As shown in in FIG. 21 and Table 29, the 88 and 89 amino acid N-terminal truncations of PBx often outperformed the 93, 99, and 103 amino acid truncations. Additionally, the 73, 63, 53, and 43 amino acid length TAL C-terminal domains often outperformed the 33, 23, and 13 amino acid TAL C-terminal domains. Various combinations are superior to the benchmark for different target spacer lengths allowing for flexibility in the design of TAL-PBx fusion constructs for targeting diverse genomic loci.
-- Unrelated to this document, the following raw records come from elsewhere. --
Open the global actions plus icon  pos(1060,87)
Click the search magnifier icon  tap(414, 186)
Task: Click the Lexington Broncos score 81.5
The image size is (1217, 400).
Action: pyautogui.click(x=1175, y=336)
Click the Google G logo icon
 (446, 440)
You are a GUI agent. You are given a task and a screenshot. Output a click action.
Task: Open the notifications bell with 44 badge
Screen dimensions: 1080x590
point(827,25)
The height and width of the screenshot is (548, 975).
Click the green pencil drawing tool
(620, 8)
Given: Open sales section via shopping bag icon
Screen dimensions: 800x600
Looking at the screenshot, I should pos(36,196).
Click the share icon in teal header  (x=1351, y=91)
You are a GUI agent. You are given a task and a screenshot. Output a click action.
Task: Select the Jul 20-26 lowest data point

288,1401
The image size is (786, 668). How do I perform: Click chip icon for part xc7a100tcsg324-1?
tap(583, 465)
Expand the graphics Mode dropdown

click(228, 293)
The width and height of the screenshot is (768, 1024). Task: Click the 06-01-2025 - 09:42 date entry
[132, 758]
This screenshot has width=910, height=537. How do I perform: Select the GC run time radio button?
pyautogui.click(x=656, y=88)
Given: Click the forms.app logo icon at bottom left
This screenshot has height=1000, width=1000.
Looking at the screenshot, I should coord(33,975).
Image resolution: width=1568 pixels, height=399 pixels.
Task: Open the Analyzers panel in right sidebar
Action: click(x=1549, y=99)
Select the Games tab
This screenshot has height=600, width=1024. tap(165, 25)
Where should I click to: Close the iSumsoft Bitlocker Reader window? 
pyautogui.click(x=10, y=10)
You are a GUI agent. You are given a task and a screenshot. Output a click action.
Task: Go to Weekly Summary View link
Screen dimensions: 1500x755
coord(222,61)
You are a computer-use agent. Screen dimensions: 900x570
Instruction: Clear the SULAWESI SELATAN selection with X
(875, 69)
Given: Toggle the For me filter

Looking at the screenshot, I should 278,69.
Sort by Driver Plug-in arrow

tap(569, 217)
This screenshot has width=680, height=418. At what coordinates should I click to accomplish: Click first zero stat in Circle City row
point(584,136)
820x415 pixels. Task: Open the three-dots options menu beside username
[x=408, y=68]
Example 25: Site-saturated Mutagenesis of PBx R372A and K372A Mutations and Relative Integration-Excision Activities

Mutations R372A and K375A in the integration domain of PiggyBac transposase amino acid sequence renders the transposase integration deficient, while retaining the excision function. It has been proposed that converting the positively charged lysine and arginine residues to the neutrally charged alanine reduces the transposases affinity for the negatively charged DNA backbone adjacent to its TTAA integration site.


As a strategy for increasing site-specific transposition, additional mutations in these “PBx” positions 372 and 375 were explored as a way of titrating PBx transposase affinity for DNA. Site-saturation mutagenesis (or SSM) is a technique of mutating an amino acid at a given position to all other 19 amino acids. SSM was performed at position 372 in the context of TAL-PBx fusions containing the K375A mutation. Additionally, SSM was performed at position 375 in the context of TAL-PBx fusions containing the R372A mutation. Specifically, SSM was performed on the GFP1 Right TAL-PBx fusion (SEQ ID NO: 192). In the context of this TAL-PBx fusion, PBx positions 372 and 375 correspond to positions 849 and 852 of TAL-PBx. The SSM resulted in 19 position 372 mutants (SEQ ID NOs. 411-429) and 19 position 375 mutants (SEQ ID NOs. 430-448).


An “all-in-one site-specific excision/integration episomal reporter” system was developed to test the new mutants' ability to catalyze site-specific transposition (FIG. 22). This episomal reporter system comprises a plasmid containing a transposon donor along with a transposon integration site all on the same plasmid. The transposon consists of, in 5′ to 3′ direction: a TTAA sequence, the 35 bp PiggyBac minimal 5′ ITR (SEQ ID NO: 319), a CMV promoter, the 63 bp PiggyBac minimal 3′ ITR (SEQ ID NO: 320), and a TTAA sequence. The transposon in this plasmid disrupts the open reading frame of a GFP preceded by an EF1a promoter and followed by poly-adenylation signal sequence. The vector also contains, in the opposite orientation, a polyA and transcription pause site, a TTAA integration site adjacent to GFP1 right target sequences and 13 bp spacers, followed by a PEST destabilized mScarlet reporter and a poly-adenylation signal sequence. This “all-in-one site-specific excision/integration episomal reporter” (SEQ ID NO: 449), when transfected into cells alone, should express no GFP and no or little mScarlet. Upon transposon excision (catalyzed by SPB, PBx, or ssSPB) GFP should be expressed. Upon site-specific integration of the CMV promoter containing transposon into its target site upstream of mScarlet, mScarlet should be expressed at above background levels (FIG. 22).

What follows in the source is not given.